Elle tient son nom de l'Empereur Claude qui prononça un discours en l'an -48 avant Jésus-Christ dans le but d'intégrer les notables de la Gaule dite Chevelue au sénat romain. Le texte a été retranscrit sur cette imposante table en bronze en mémoire de la générosité de Claude. Cette œuvre, pièce magistrale est pourtant difficile d'accès. En effet, elle est écrite en latin ce qui a priori peut sembler rébarbatif pour le visiteur non-latiniste. L'inscription gravée est lisible mais incompréhensible si le visiteur n'est pas latiniste et le cartel très long. Autrement dit, cette œuvre malgré son apport évident à l'histoire nécessite un type de médiation spécifique pour le public qui, jusqu'à présent, passait devant sans vraiment la comprendre.


Emile Zola appparissant sur la table claudienne
© Quentin Chevrier

 

L'équipe Troadeus, composée de sept membres, travaille surun projet commun afin de mettre en valeur cette table avec la mise en place d'un prototype de médiation muséale. Il s'agit d'intégrer le visiteur à une expérience immersive en lien avec le discours politique qui, d'une part est le sujet de la table et qui, d'autre part, peut s'affilier avec les discours politiques d'aujourd'hui.

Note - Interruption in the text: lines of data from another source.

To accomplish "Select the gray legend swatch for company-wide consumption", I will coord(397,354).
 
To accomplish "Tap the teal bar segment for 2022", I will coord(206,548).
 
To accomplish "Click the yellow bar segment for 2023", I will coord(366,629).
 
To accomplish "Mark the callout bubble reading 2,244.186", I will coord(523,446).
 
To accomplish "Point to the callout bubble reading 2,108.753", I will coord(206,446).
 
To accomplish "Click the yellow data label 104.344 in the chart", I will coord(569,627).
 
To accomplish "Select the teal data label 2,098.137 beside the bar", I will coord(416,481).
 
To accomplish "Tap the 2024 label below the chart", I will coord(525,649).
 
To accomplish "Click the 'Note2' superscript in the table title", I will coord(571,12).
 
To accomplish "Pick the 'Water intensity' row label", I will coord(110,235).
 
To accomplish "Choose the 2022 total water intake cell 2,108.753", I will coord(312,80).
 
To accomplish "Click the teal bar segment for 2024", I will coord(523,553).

L'équipe prend le parti de jouer avec la déambulation du spectateur et de créer une interaction entre ce dernier et cette plaque de bronze. 

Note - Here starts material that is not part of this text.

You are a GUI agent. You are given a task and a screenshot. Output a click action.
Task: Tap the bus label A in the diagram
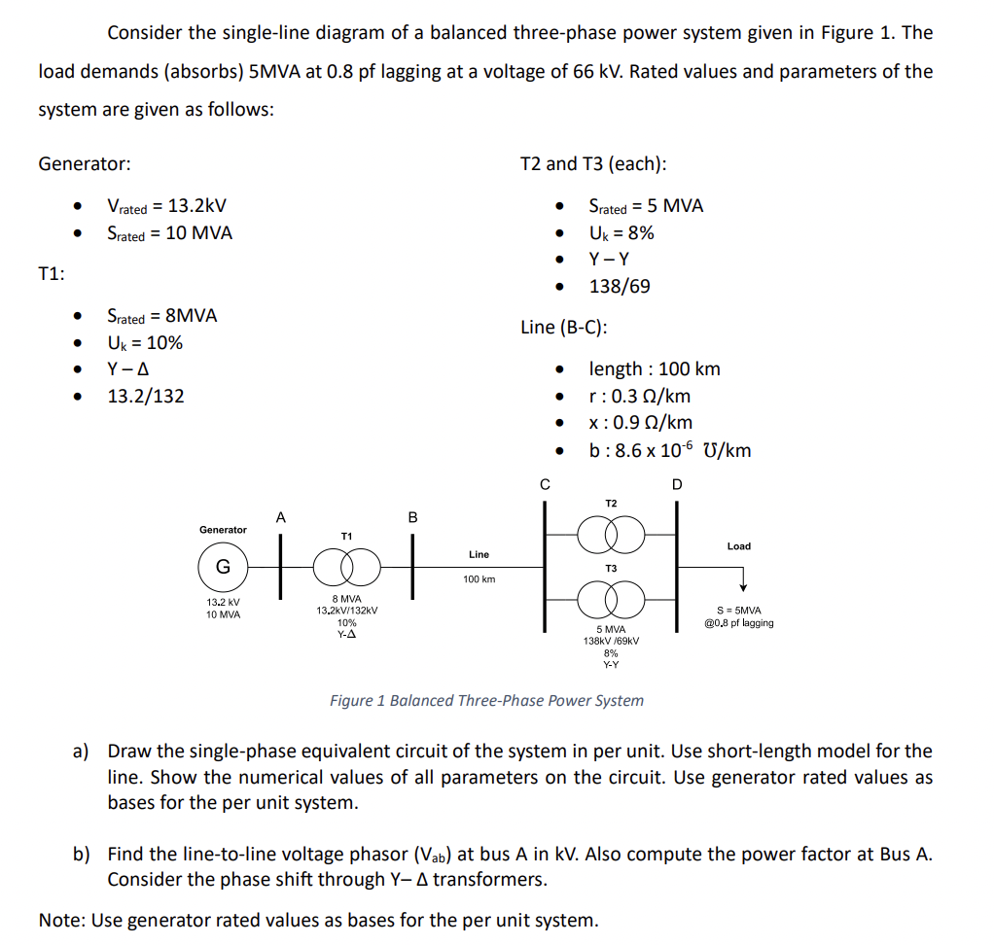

Lorsque le visiteur marche dans le musée, il déambule pour voir les œuvres. La Table Claudienne est placée au bout d'une allée depuis laquelle on perçoit la table depuis une bonne dizaine de mètres. De loin, cette plaque intrigue et suscite un questionnement. Il approche alors et le prototype prend le relais pour attirer le visiteur plus près et provoquer un échange. On entend une voix en latin récitant le texte de Claude et donnant aussi un aspect vivant à cette langue morte.

Chaque pas en direction de la table déclenche dessus (grâce à une kinect située sous le discours en bronze) l'apparition d'une projection d'une figure politique ou historique associée à l'une de ces phrases phares. Martin Luther King se dévoile avec une phrase de son discours « I have a dream » plus il disparaît trois pas plus loin pour laisser poindre Emile Zola, faisant lui-même référence à son engagement politique. Des discours forts sur des thèmes d'intégration, d'altérité issus du19ème et 20ème siècle qui reflètent des problématiques similaires au discours de Claude.


Explication du projet de la Table Claudienne
© QC

 

D'un point de vue technologique, le tout fonctionne assez simplement, la kinect détecte les mouvements et les positions du visiteur. Elle les transmet ensuite à un programme MAX/MSP (ici réalisé par le développeur du groupe) qui envoie l'ordre au vidéo-projecteur d'envoyer les différentes diapositives en fonction d'où il se trouve. Il s'agit donc d'un prototype qui utilise une technologie combinée assez simple, mais qui demande toutefois de bonnes connaissances en développement informatique. Bien sûr ce prototype neremplace pas la lecture du cartel ou même la présence d'un médiateur mais elle intrigue le visiteur et provoque son arrêt.

Le seul point faible de ce prototype réalisé en 3 jours par l'équipe Troadeus participant à Museomix, c'est que le temps ne leur a pas permis de réaliser un système capable de gérer un groupe de visiteurs. La kinect détectant trop d'informations à la fois venant de différents endroits. Il était difficile pour le prototype de fonctionner normalement à cause de l'afflux massif de personnes venant découvrir toutes ces innovations, afflux qui ne correspond pas à la fréquence de visite normale. Cependant, il faut noter qu'avec un brin de temps supplémentaire, le problème est facile à résoudre.

Ce dispositif devait initialement rester une semaine dans le Musée gallo-romainde Lyon-Fourvière, sera finalement resté près de trois semaines, du fait de son succès.

Un grand merci à Franck Weber, artiste sonore et membre de l'équipe Troadeus, qui a fait face à mon ignorance en matière de développement de programme et qui a pris le temps de répondre à mes questions.